## Instructions to follow
Can you write out, word for word, the lines starting at the one that contains "Select the Долгота: 73.441 header field" and ending at the final line?

## Records to use

— begin —

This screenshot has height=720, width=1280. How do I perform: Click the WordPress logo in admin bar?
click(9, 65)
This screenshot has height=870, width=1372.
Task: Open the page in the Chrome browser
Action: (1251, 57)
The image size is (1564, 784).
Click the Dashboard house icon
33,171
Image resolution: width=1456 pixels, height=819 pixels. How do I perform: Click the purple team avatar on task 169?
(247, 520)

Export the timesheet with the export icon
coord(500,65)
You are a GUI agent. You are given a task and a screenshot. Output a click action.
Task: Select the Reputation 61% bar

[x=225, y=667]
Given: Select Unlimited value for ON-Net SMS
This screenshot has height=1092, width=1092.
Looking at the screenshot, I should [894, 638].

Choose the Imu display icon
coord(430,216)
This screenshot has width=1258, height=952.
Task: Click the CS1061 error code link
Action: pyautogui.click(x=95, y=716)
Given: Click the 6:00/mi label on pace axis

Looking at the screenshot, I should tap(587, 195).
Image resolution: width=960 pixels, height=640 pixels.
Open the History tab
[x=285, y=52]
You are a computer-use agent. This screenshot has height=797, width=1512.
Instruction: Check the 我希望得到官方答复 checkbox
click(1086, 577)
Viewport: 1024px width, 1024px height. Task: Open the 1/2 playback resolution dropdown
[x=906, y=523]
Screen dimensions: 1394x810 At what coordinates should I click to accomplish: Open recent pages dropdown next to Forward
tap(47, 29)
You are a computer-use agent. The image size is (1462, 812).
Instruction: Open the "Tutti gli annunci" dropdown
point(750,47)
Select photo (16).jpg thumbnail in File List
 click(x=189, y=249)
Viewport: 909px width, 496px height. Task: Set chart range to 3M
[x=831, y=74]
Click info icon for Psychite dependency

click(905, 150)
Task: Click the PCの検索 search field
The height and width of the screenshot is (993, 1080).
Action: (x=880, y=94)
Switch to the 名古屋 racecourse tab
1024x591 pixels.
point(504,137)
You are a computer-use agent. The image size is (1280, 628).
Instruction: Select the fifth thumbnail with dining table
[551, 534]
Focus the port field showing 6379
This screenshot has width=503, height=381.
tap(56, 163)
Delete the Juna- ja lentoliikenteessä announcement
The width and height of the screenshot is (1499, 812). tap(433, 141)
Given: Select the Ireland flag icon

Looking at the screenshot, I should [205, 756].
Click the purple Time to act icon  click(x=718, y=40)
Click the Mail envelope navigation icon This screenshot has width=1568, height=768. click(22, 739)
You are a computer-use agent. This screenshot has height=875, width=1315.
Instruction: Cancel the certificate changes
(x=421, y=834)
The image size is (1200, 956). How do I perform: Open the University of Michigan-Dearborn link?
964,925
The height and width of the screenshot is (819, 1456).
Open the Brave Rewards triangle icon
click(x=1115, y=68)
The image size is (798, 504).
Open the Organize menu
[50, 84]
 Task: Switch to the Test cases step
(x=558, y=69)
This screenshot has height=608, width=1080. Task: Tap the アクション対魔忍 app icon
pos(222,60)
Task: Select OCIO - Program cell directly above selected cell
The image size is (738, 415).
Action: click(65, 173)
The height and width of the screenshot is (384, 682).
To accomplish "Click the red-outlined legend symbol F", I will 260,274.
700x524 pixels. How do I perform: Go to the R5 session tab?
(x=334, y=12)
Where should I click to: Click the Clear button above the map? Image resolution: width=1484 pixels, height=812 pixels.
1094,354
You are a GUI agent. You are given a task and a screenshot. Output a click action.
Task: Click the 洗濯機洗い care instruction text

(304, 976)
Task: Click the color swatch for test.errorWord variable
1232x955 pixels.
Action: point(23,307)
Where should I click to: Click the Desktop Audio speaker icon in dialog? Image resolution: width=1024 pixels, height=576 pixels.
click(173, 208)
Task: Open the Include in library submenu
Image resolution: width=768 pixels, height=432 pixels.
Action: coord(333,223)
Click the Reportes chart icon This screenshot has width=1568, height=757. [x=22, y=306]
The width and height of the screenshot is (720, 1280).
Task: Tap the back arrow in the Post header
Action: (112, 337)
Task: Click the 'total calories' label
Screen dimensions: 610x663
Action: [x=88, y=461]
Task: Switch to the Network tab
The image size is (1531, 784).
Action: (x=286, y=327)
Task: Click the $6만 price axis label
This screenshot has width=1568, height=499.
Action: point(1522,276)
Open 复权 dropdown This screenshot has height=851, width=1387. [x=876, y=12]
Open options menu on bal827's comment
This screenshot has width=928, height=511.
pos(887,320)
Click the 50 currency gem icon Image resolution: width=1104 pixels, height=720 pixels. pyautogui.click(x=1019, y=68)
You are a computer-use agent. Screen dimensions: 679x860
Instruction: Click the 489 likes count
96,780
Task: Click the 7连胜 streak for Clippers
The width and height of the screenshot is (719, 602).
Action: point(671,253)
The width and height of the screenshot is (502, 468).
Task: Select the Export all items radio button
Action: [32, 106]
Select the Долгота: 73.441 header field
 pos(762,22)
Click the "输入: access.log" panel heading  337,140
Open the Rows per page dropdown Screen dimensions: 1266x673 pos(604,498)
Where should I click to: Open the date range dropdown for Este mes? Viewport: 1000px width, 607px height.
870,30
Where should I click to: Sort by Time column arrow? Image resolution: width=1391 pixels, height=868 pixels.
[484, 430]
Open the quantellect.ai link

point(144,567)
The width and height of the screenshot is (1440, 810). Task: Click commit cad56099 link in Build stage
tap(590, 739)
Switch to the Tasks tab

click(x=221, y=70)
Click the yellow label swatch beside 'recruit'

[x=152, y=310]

— end —

## Written solution
Select the Долгота: 73.441 header field
 pos(762,22)
Click the "输入: access.log" panel heading  337,140
Open the Rows per page dropdown Screen dimensions: 1266x673 pos(604,498)
Where should I click to: Open the date range dropdown for Este mes? Viewport: 1000px width, 607px height.
870,30
Where should I click to: Sort by Time column arrow? Image resolution: width=1391 pixels, height=868 pixels.
[484, 430]
Open the quantellect.ai link

point(144,567)
The width and height of the screenshot is (1440, 810). Task: Click commit cad56099 link in Build stage
tap(590, 739)
Switch to the Tasks tab

click(x=221, y=70)
Click the yellow label swatch beside 'recruit'

[x=152, y=310]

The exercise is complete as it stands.